Yile Yan, Yuqi Zhu, Wentao Xu

Outline

This study systematically evaluates the ethical decision-making capabilities and potential biases of nine popular large-scale language models (LLMs). We evaluate the models' ethical preferences, sensitivity, stability, and clustering patterns across 50,400 trials, covering four ethical dilemma scenarios (protective vs. harmful) involving protected attributes, including single and cross-attribute combinations. Results reveal significant biases toward protected attributes across all models, with preferences varying across model type and dilemma contexts. Specifically, open-source LLMs exhibit stronger preferences for marginalized groups and greater sensitivity in harmful scenarios, whereas closed-source models are more selective in protective scenarios and tend to favor mainstream groups. Furthermore, ethical behavior varies across dilemmas.
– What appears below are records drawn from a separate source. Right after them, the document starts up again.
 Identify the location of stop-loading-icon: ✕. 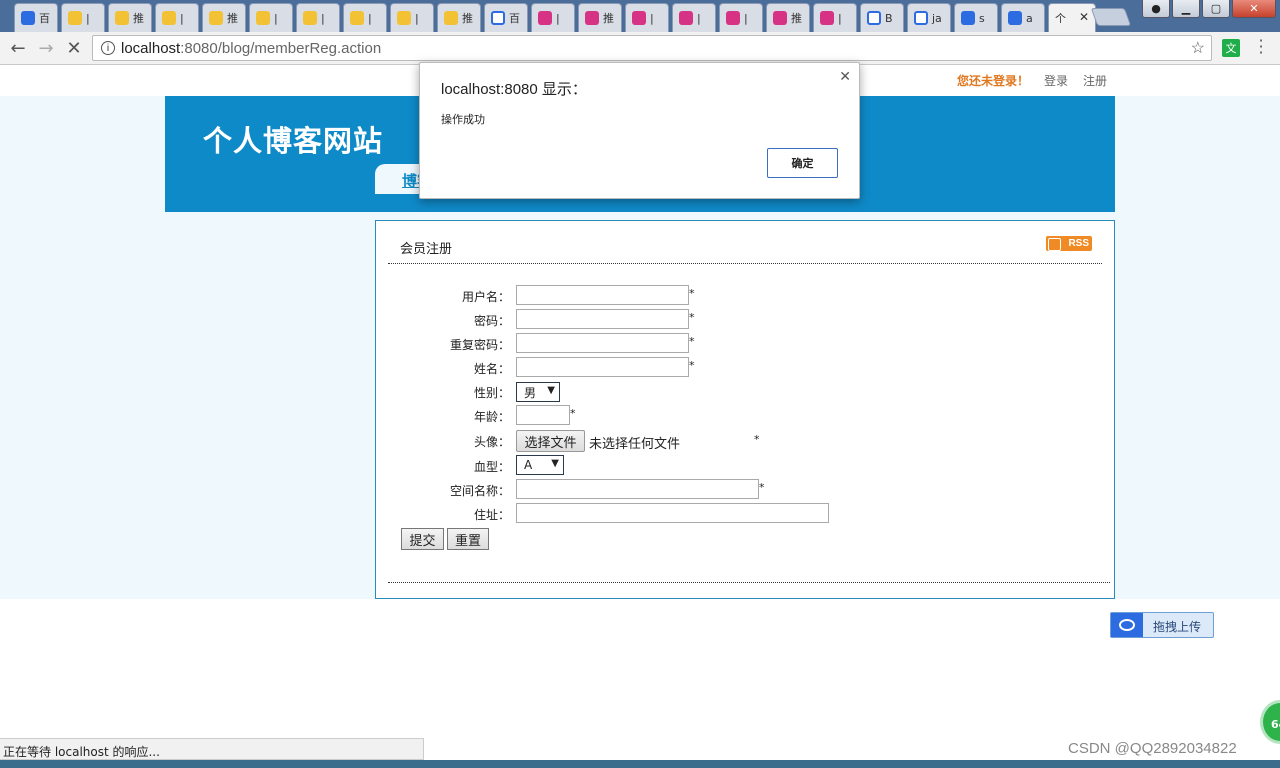
(74, 48).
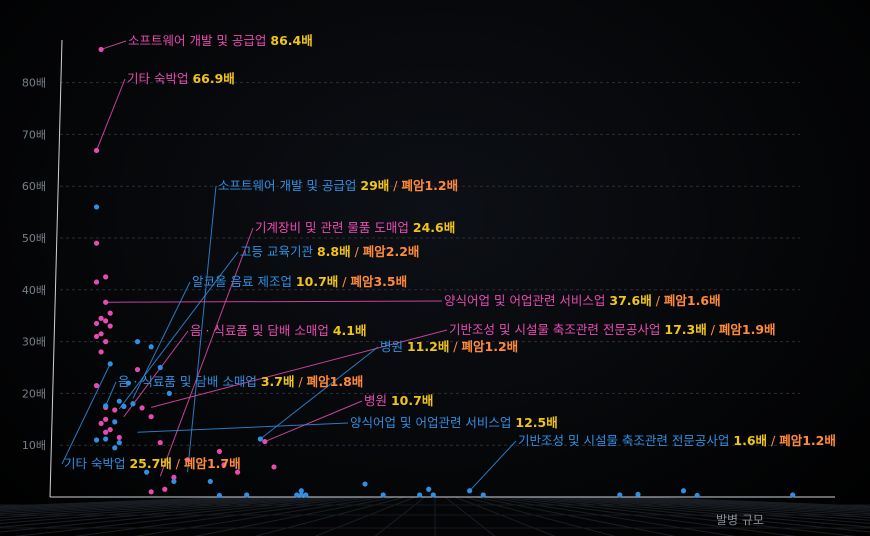 This screenshot has width=870, height=536. I want to click on y-tick-label: 40배, so click(34, 290).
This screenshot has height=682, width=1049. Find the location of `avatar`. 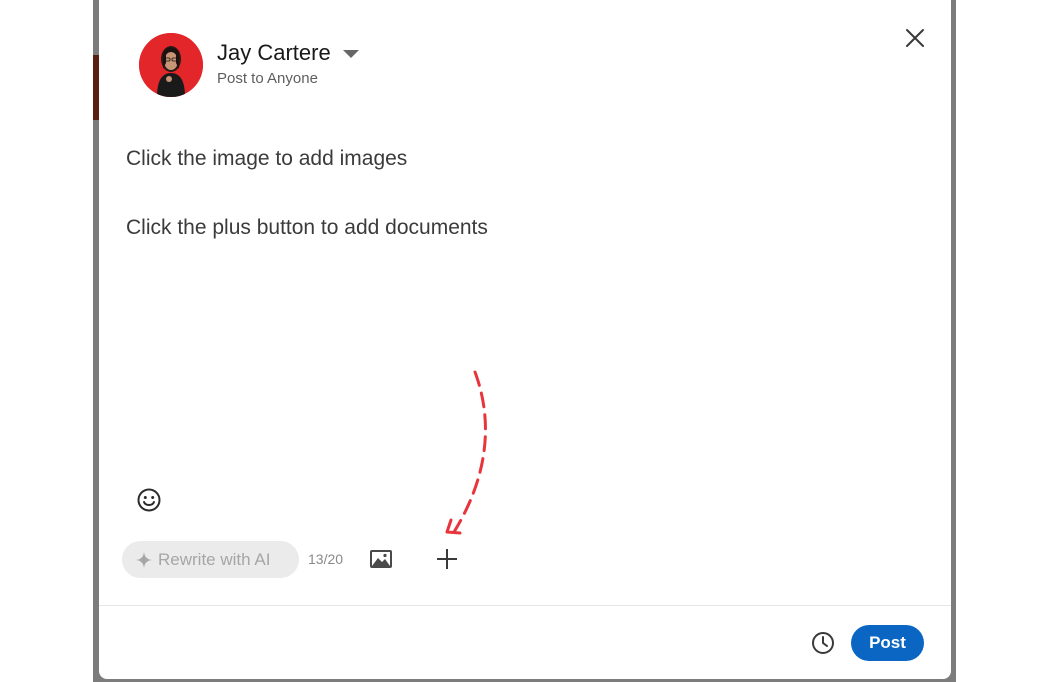

avatar is located at coordinates (171, 65).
LLMs maintain consistent patterns in protective scenarios, but make more diverse and cognitively demanding decisions in harmful scenarios. Furthermore, models exhibit more pronounced ethical biases in cross-attribute settings than in single-attribute settings, suggesting that complex inputs reveal deeper biases. These results highlight the need for a multidimensional and context-aware assessment of ethical behavior in LLMs, and suggest a systematic assessment and approach to understanding and addressing fairness in LLM decision-making.

Takeaways, Limitations

Takeaways:
Providing a systematic evaluation framework for ethical decision-making in LLMs
Identifying Differences in Ethical Bias Between Open-Source and Closed-Source LLMs (Open-Source Programs Show Greater Favorability for Underserved Groups)
Analysis of ethical behavioral changes in LLM students according to dilemma type and attribute combination (bias is more severe in cross-attribute combinations)
Directions for Improving the Fairness of LLM
Limitations:
Limitations of the dilemma scenarios used in the evaluation
Limits the generalizability of the analysis results to specific LLM models.
Lack of consideration for the subjectivity and diversity of ethical judgments
Further research is needed to determine real-world applicability.